**Required task**
Please rewrite the rows from the line that has "You are a GUI" through the end of the rows, replacing "screenshot" with "screen capture" and changing nothing else. Leave the pictures out of your answer.
— Start of Dataset excerpts —
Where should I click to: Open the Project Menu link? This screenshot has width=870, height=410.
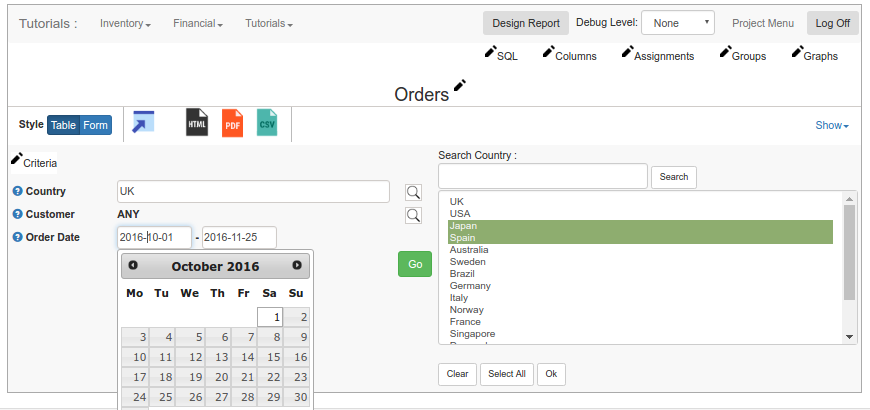[x=762, y=23]
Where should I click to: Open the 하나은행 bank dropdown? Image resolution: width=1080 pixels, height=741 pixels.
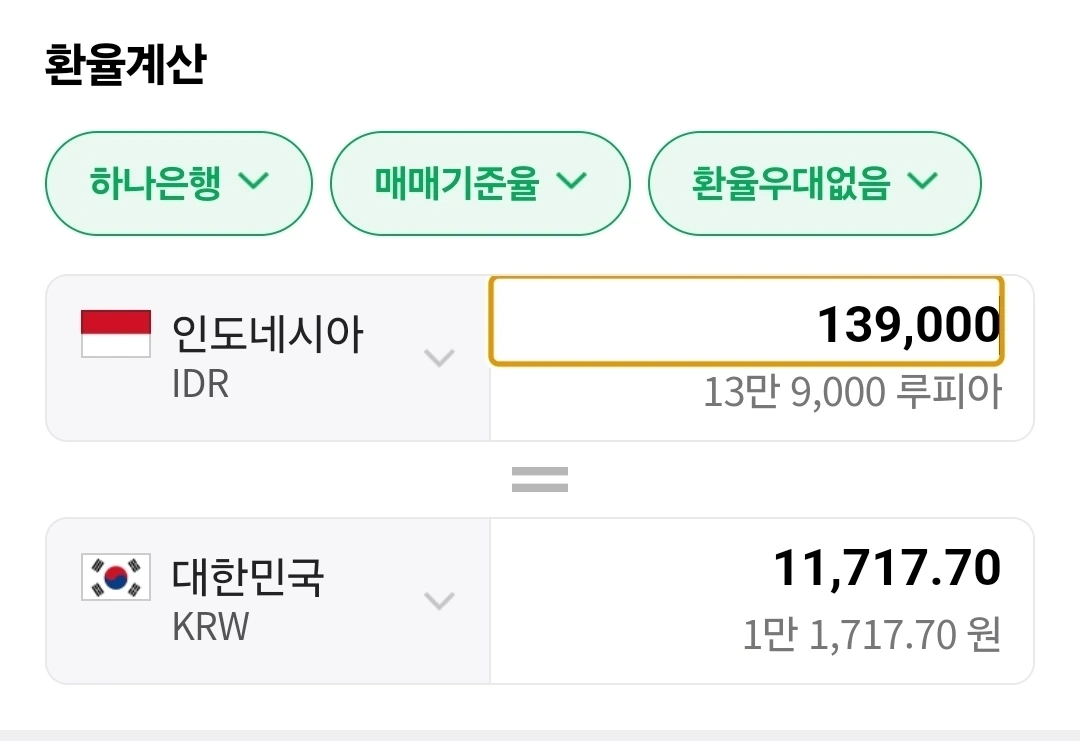click(x=178, y=183)
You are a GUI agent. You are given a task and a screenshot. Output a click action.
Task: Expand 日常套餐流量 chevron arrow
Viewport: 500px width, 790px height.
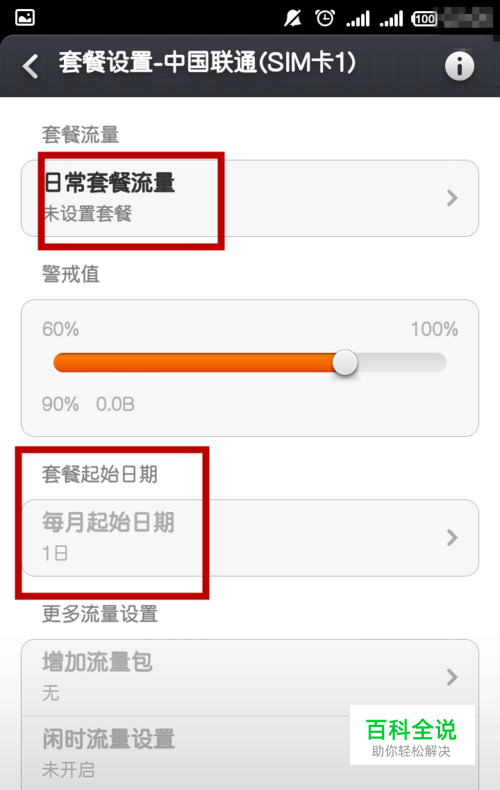(x=452, y=198)
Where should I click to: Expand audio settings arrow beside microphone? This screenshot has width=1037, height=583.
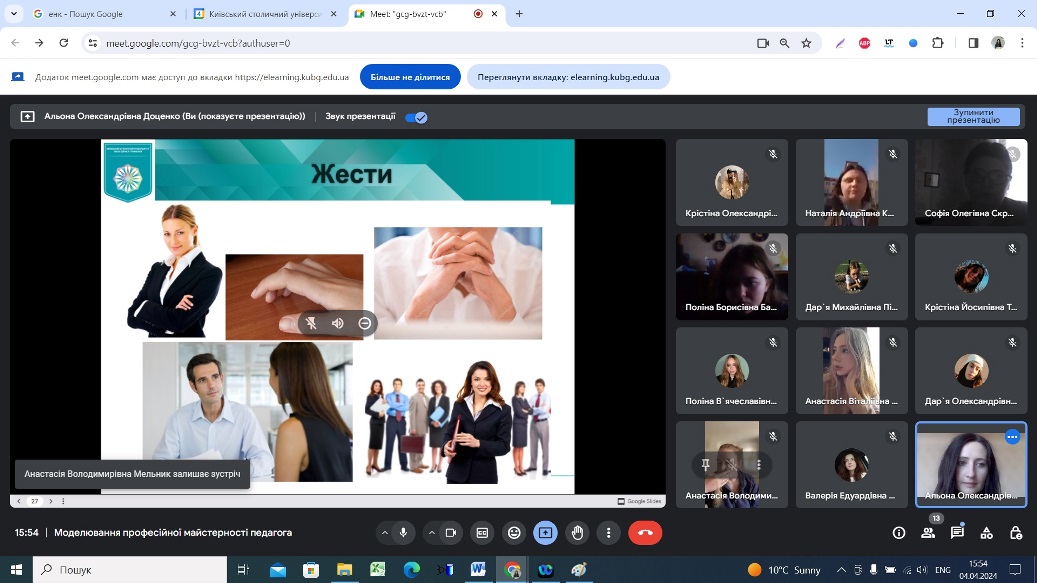pos(384,533)
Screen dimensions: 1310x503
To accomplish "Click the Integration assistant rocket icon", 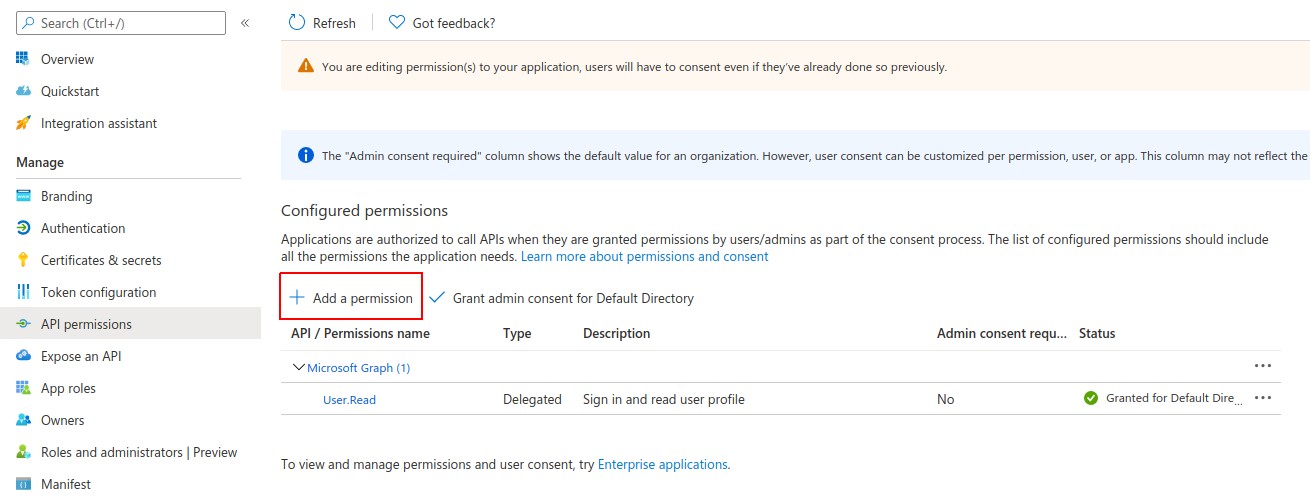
— End of Dataset excerpts —
**Solution to the exercise**
You are a GUI agent. You are given a task and a screen capture. Output a click action.
Task: Expand 日常套餐流量 chevron arrow
Viewport: 500px width, 790px height.
(x=452, y=198)
Where should I click to: Expand audio settings arrow beside microphone? This screen capture has width=1037, height=583.
pos(384,533)
Screen dimensions: 1310x503
To accomplish "Click the Integration assistant rocket icon", 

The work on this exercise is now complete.